Hwang InChan, Trivedi Hari, Brown-Mulry Beatrice, Zhang Linglin, Nalla Vineela, Gastounioti Aimilia, Gichoya Judy, Seyyed-Kalantari Laleh, Banerjee Imon, Woo MinJae
School of Data Science and Analytics, Kennesaw State University, Kennesaw, GA, United States.
Department of Radiology, Emory University, Atlanta, GA, United States.
Front Radiol. 2023 Jun 16;3:1181190. doi: 10.3389/fradi.2023.1181190. eCollection 2023.
To date, most mammography-related AI models have been trained using either film or digital mammogram datasets with little overlap. We investigated whether or not combining film and digital mammography during training will help or hinder modern models designed for use on digital mammograms.

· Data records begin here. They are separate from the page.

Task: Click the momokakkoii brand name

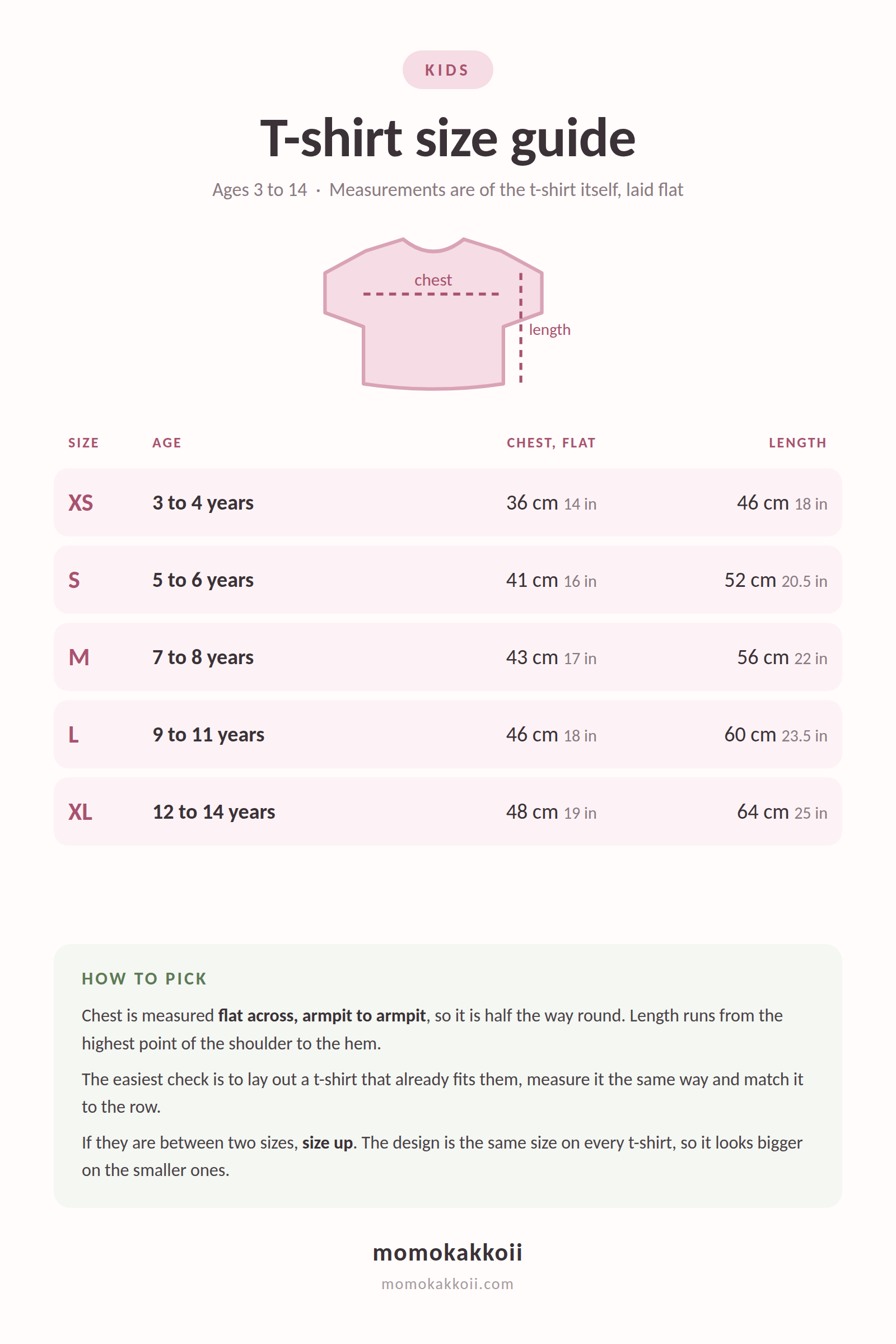Action: point(447,1252)
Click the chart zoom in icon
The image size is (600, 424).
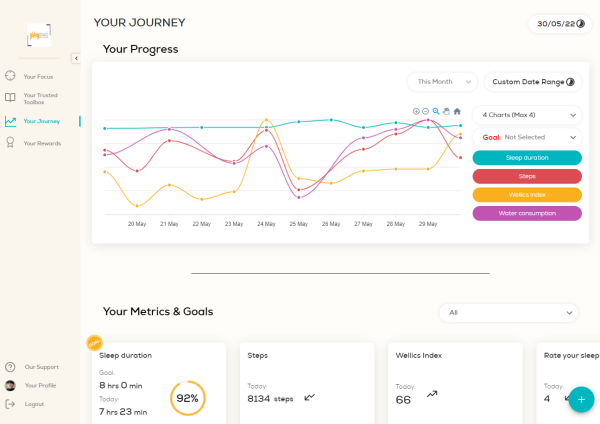416,111
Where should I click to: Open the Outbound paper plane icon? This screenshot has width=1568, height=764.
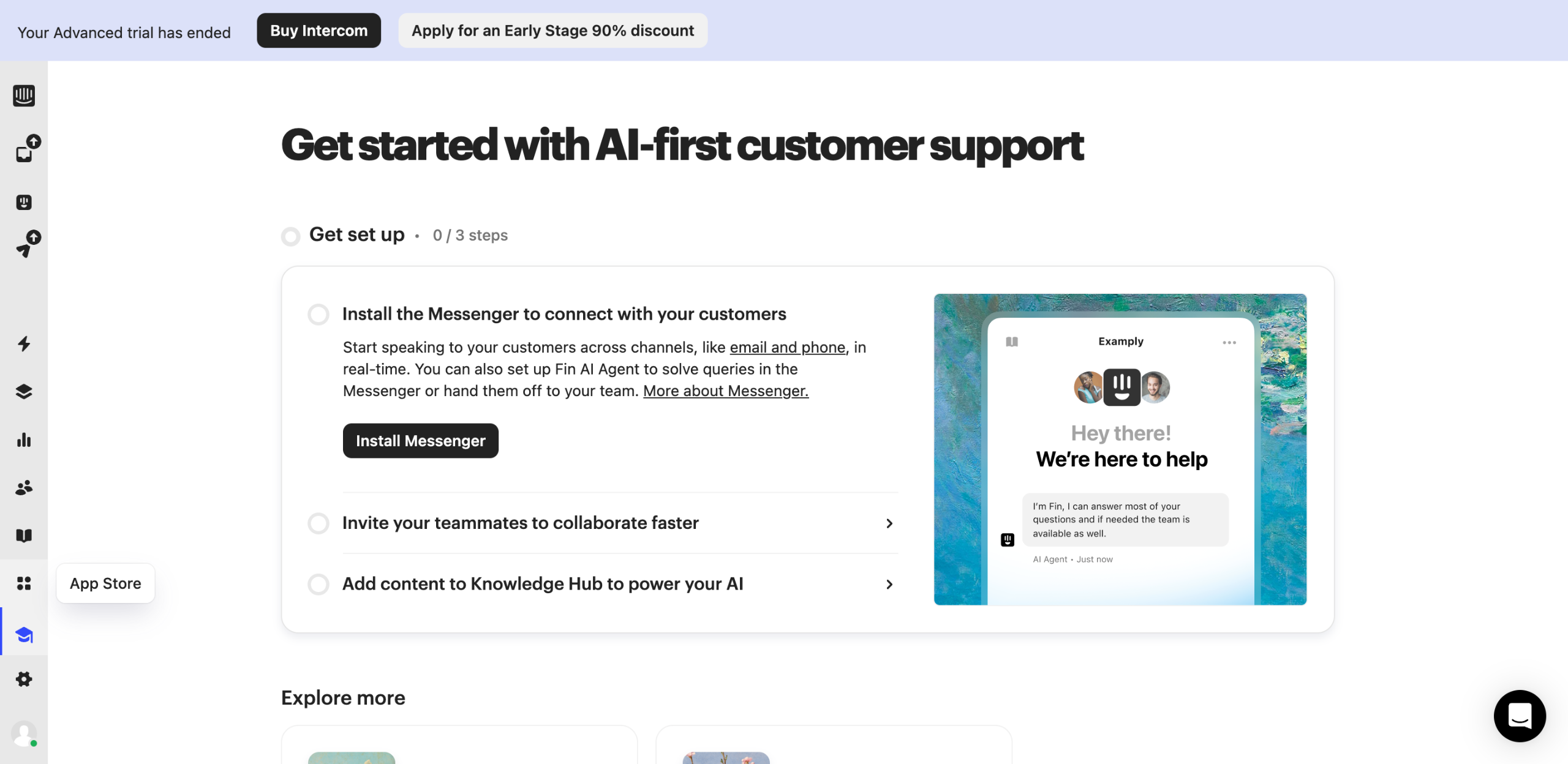tap(24, 248)
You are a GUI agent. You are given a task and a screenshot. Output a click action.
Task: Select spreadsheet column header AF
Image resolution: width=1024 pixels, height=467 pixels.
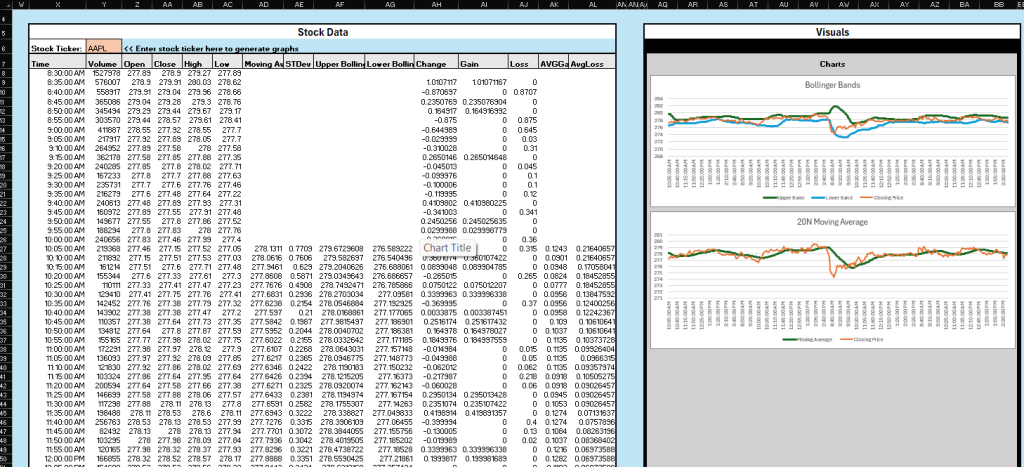coord(339,5)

To this end, a total of six binary classifiers were trained for comparison. The first three classifiers were trained using images only from Emory Breast Imaging Dataset (EMBED) using ResNet50, ResNet101, and ResNet152 architectures. The next three classifiers were trained using images from EMBED, Curated Breast Imaging Subset of Digital Database for Screening Mammography (CBIS-DDSM), and Digital Database for Screening Mammography (DDSM) datasets. All six models were tested only on digital mammograms from EMBED.
The results showed that performance degradation to the customized ResNet models was statistically significant overall when EMBED dataset was augmented with CBIS-DDSM/DDSM. While the performance degradation was observed in all racial subgroups, some races are subject to more severe performance drop as compared to other races.
The degradation may potentially be due to ( 1) a mismatch in features between film-based and digital mammograms ( 2) a mismatch in pathologic and radiological information. In conclusion, use of both film and digital mammography during training may hinder modern models designed for breast cancer screening. Caution is required when combining film-based and digital mammograms or when utilizing pathologic and radiological information simultaneously.
迄今为止,大多数与乳腺钼靶相关的人工智能模型都是使用胶片或数字乳腺钼靶数据集进行训练的,两者几乎没有重叠。我们研究了在训练过程中结合胶片和数字乳腺钼靶是否会有助于或阻碍为数字乳腺钼靶设计的现代模型。
为此,总共训练了六个二元分类器进行比较。前三个分类器使用仅来自埃默里乳腺影像数据集(EMBED)的图像,采用ResNet50、ResNet101和ResNet152架构进行训练。接下来的三个分类器使用来自EMBED、数字乳腺钼靶筛查数据库(DDSM)的精选乳腺影像子集(CBIS-DDSM)和DDSM数据集的图像进行训练。所有六个模型仅在来自EMBED的数字乳腺钼靶上进行测试。
结果表明,当EMBED数据集增加CBIS-DDSM/DDSM时,定制的ResNet模型的性能总体下降具有统计学意义。虽然在所有种族亚组中都观察到了性能下降,但与其他种族相比,某些种族的性能下降更为严重。
性能下降可能潜在地归因于(1)基于胶片的和数字乳腺钼靶之间的特征不匹配(2)病理和放射学信息的不匹配。总之,在训练过程中同时使用胶片和数字乳腺钼靶可能会阻碍为乳腺癌筛查设计的现代模型。在结合基于胶片的和数字乳腺钼靶或同时利用病理和放射学信息时需要谨慎。